A number of voters on both sides of the Brexit debate took to social media to boast about spoiling their ballot papers in the local elections, with many referencing their disillusionment.
People shared images of voting slips with messages including ‘Get May out’, ‘Brexit betrayal’ and ‘Traitors’ written across them.
Another wrote: ‘I’d rather poo in my hands and clap than vote for this lot.’
Jordan (@Jord16_) voted in the Worcester City Council elections and said he spoilt his ballot because of issues surrounding Brexit.
He told the Press Association: ‘The major parties have been lying for three years straight about Brexit and, in a two-party system, neither of them deserve to be voted for at any level.
‘I’m actually a member of the Conservatives, so under normal circumstances I would have voted for them. If there was a Brexit Party candidate I would have voted for them.’

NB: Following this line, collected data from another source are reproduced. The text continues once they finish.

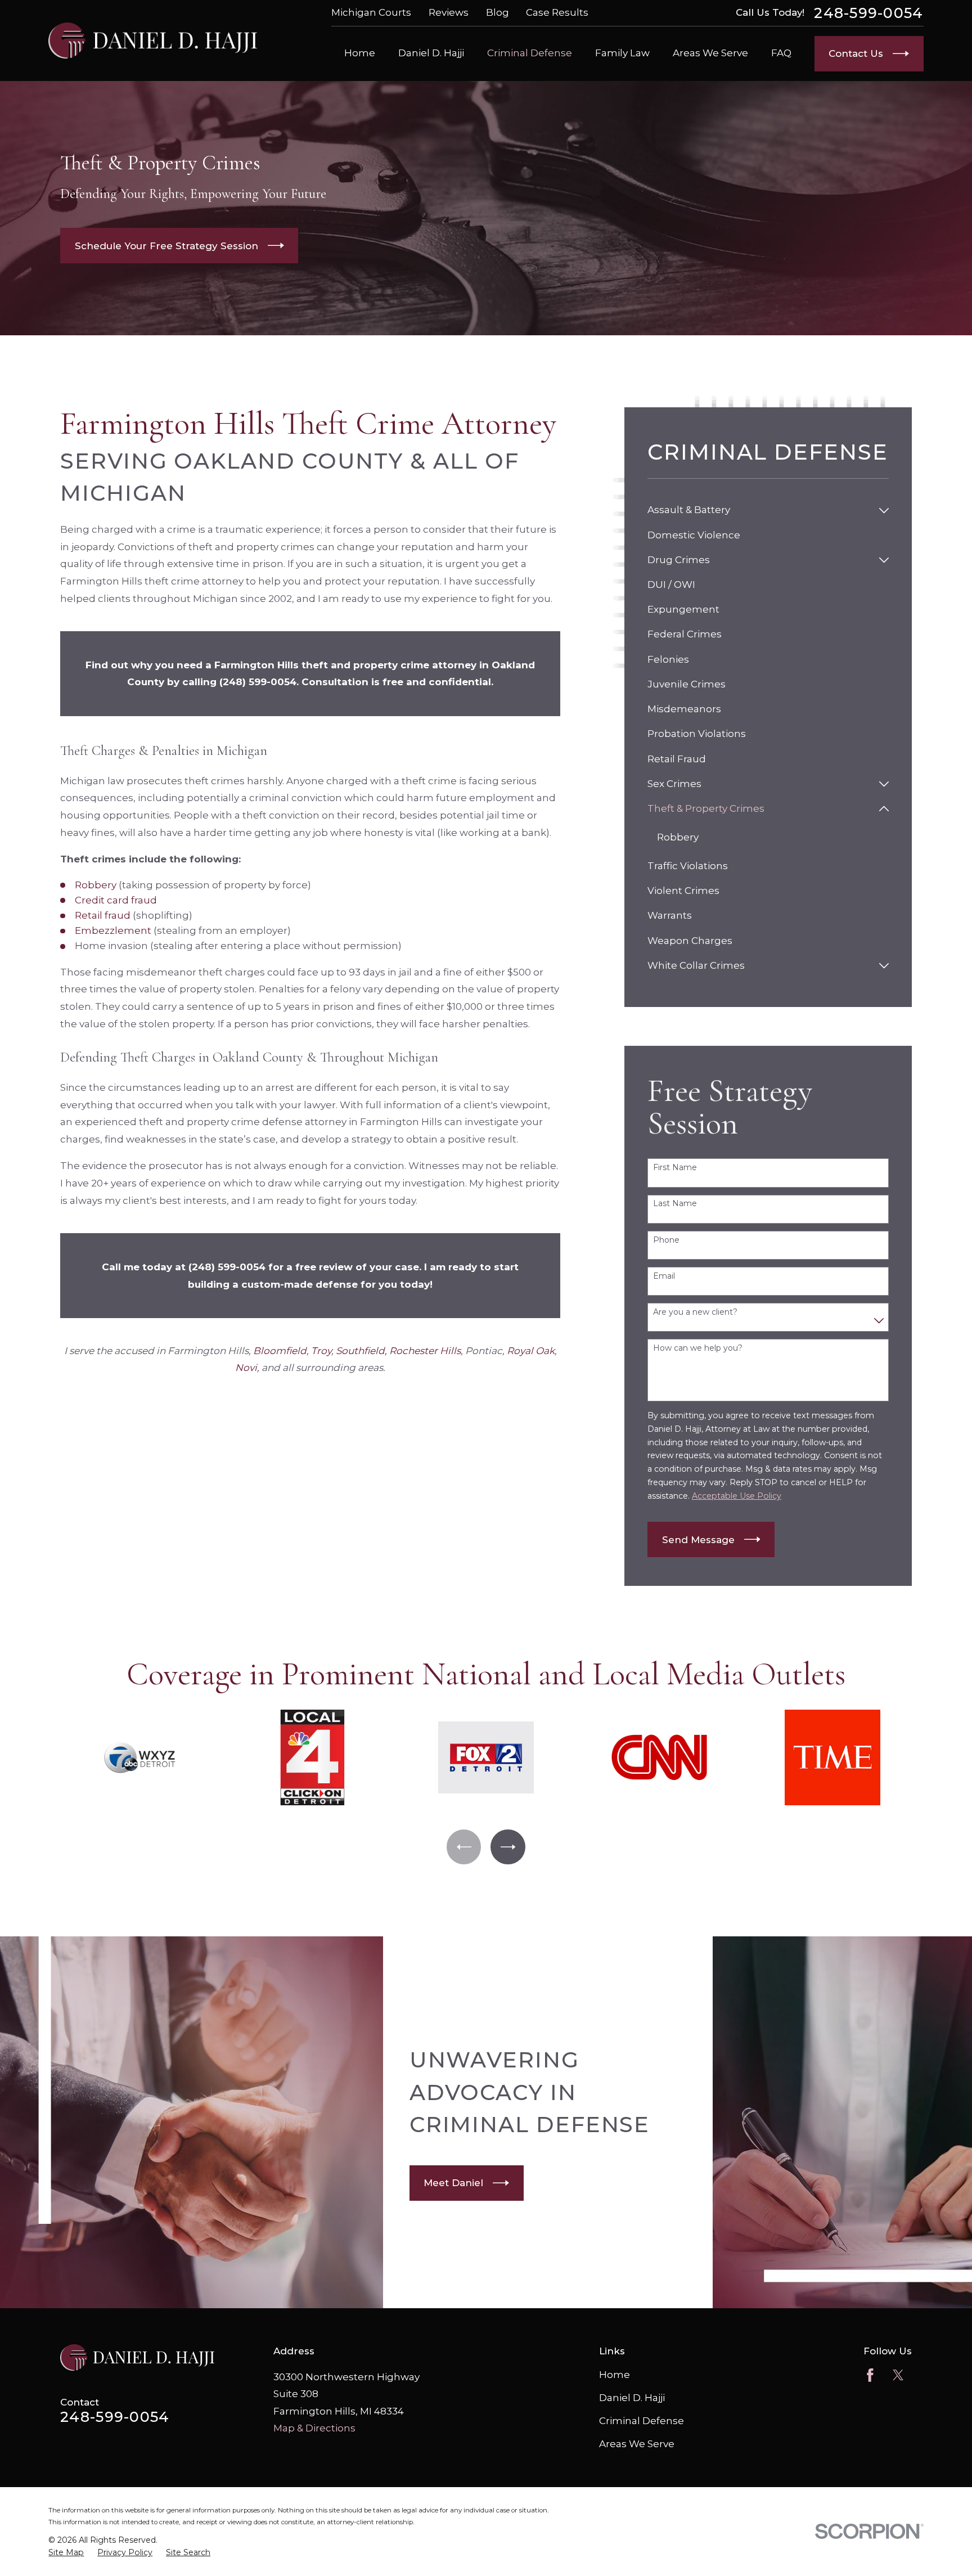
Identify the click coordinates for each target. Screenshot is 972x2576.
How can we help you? (697, 1348)
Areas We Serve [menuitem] (710, 53)
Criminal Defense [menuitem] (529, 53)
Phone (666, 1240)
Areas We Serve (636, 2443)
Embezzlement (113, 930)
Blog (497, 12)
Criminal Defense (641, 2420)
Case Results (557, 12)
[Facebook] (870, 2375)
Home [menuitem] (359, 53)
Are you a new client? (695, 1312)
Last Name (675, 1203)
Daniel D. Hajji (632, 2397)
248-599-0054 (868, 13)
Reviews (449, 12)
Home (614, 2374)
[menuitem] (760, 510)
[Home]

The campaign was started by Leave.EU, which tweeted in March, encouraging people to spoil their ballot papers.
They wrote: ‘The Conservatives depend on our votes. Instead of respecting our decision to leave the EU, they have chosen to stab us in the back.

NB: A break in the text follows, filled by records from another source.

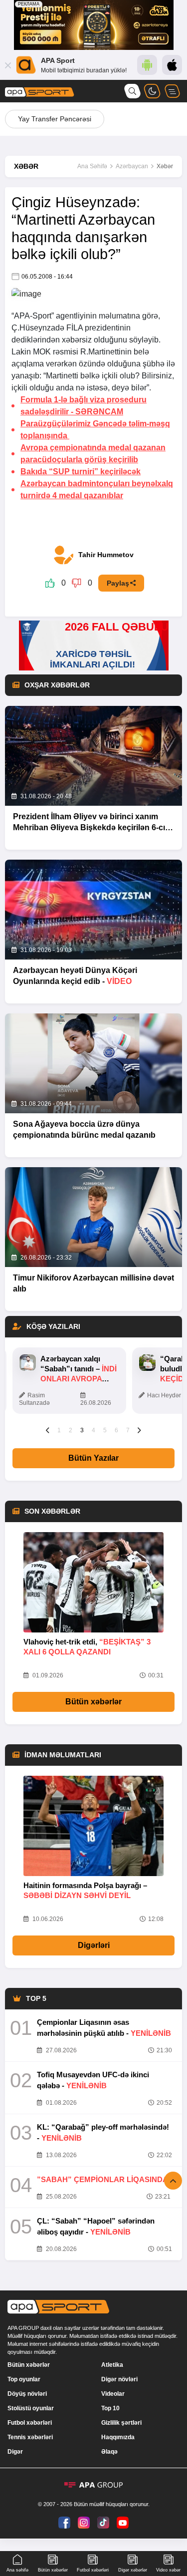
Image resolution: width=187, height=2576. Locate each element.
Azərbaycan (132, 166)
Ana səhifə (17, 2570)
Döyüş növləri (27, 2393)
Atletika (112, 2364)
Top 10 (110, 2408)
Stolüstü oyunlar (30, 2408)
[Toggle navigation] (172, 91)
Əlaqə (109, 2451)
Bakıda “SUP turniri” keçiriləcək (80, 471)
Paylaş (118, 583)
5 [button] (105, 1430)
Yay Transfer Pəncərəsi (54, 119)
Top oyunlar (23, 2379)
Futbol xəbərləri (29, 2422)
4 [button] (93, 1430)
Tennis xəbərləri (30, 2437)
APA (22, 316)
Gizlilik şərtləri (121, 2422)
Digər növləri (119, 2379)
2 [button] (70, 1430)
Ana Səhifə (92, 166)
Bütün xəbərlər (93, 1701)
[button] (47, 1430)
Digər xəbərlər (132, 2570)
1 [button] (59, 1430)
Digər (15, 2451)
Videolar (113, 2393)
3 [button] (82, 1430)
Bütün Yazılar (93, 1458)
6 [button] (116, 1430)
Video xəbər (168, 2570)
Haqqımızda (118, 2437)
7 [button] (128, 1430)
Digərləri (94, 1945)
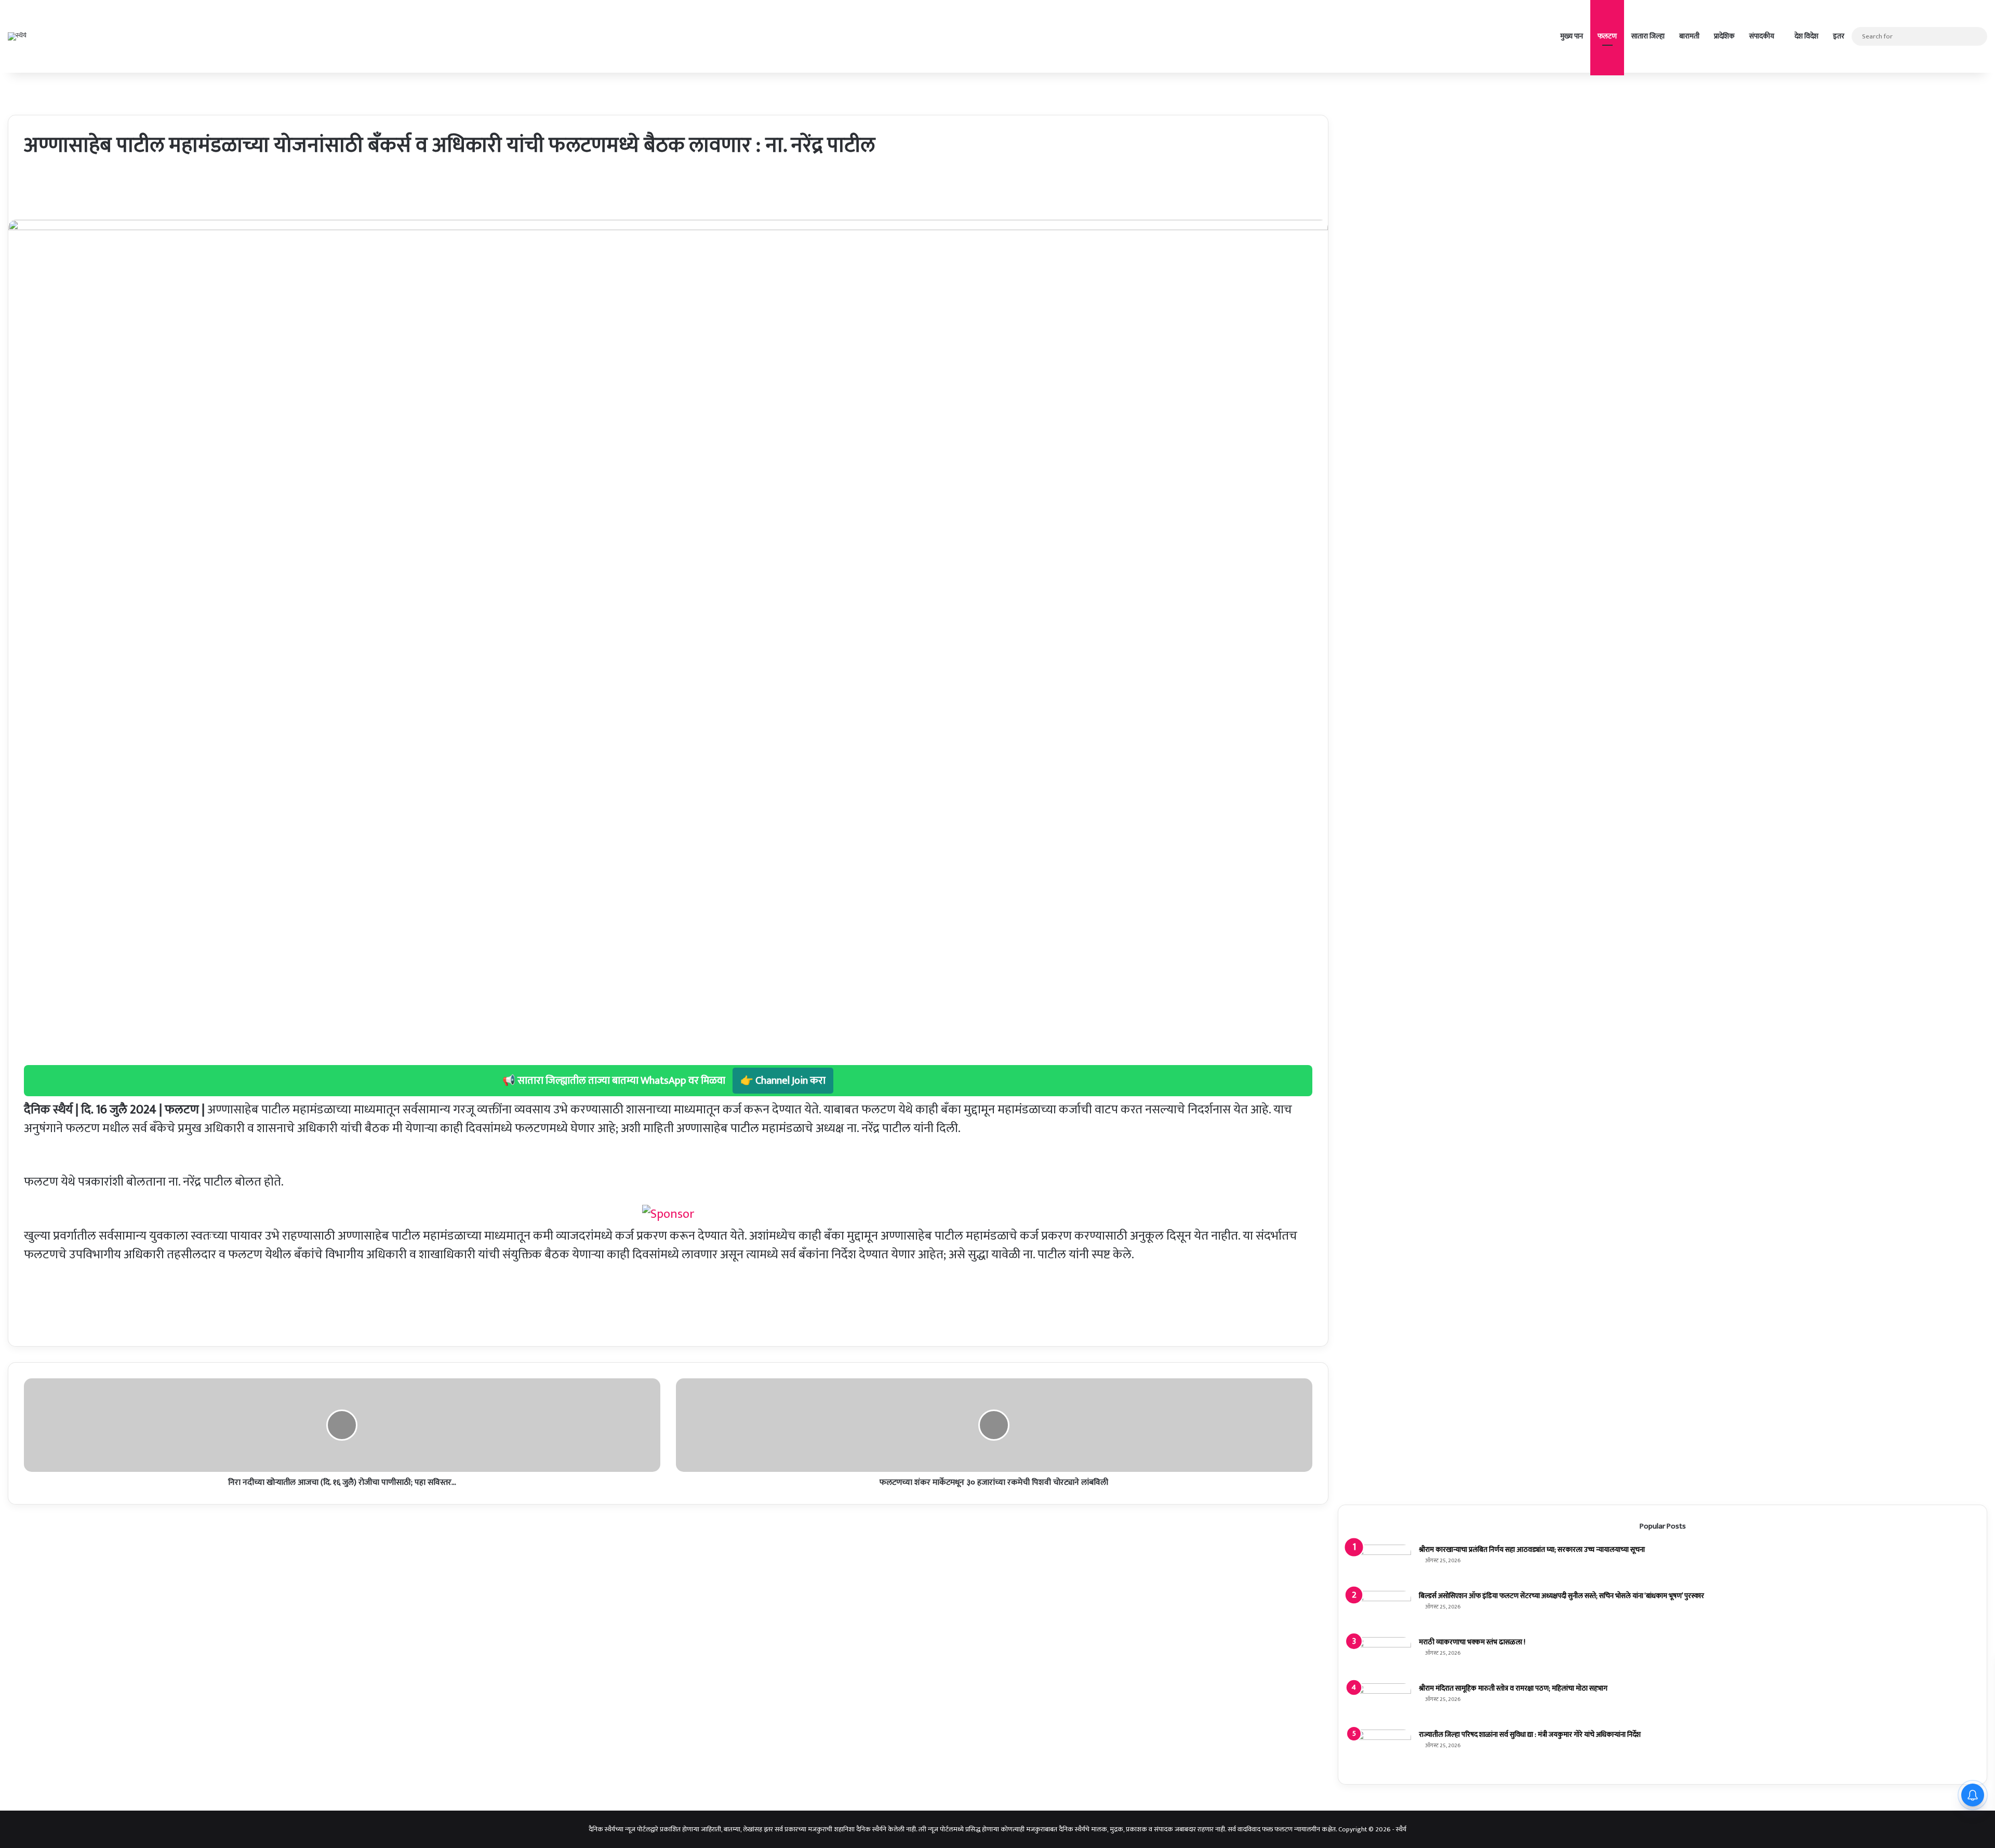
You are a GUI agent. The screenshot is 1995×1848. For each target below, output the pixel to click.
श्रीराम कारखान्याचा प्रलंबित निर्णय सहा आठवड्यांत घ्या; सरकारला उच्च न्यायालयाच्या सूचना (1532, 1549)
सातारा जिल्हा (1648, 36)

‘Send a message on May 2 by spoiling your ballot, writing in @brexitparty_uk and show CCHQ what happens when you defy the will of the British people.’

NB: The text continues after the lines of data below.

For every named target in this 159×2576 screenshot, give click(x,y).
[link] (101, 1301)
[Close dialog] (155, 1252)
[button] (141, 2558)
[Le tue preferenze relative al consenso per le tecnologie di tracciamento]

There were also similar protests from Remain supporters, with messages including ‘Stop Brexit’.
It is not illegal to spoil a ballot paper, but filling it out incorrectly or covering it with graffiti can render it invalid.
One ballot paper in the Cotswold seat of Tetbury town marked with the word ‘Brexit’ was still counted – giving the Tory candidate a majority of one.
It included a large arrow pointing to the Conservative candidate.
The returning officer said it had consulted the Electoral Commission guidance before making a decision.
They said: ‘Prior to the final adjudication on the doubtful papers, the number of votes for the Conservative candidate and the independent candidate were level.
‘However, when adjudicating on those ‘doubtful’ papers, the returning officer awarded one additional vote to the Conservative candidate, having regard to the guidance contained in the Electoral Commission’s booklet on doubtful papers and examples within election law books.’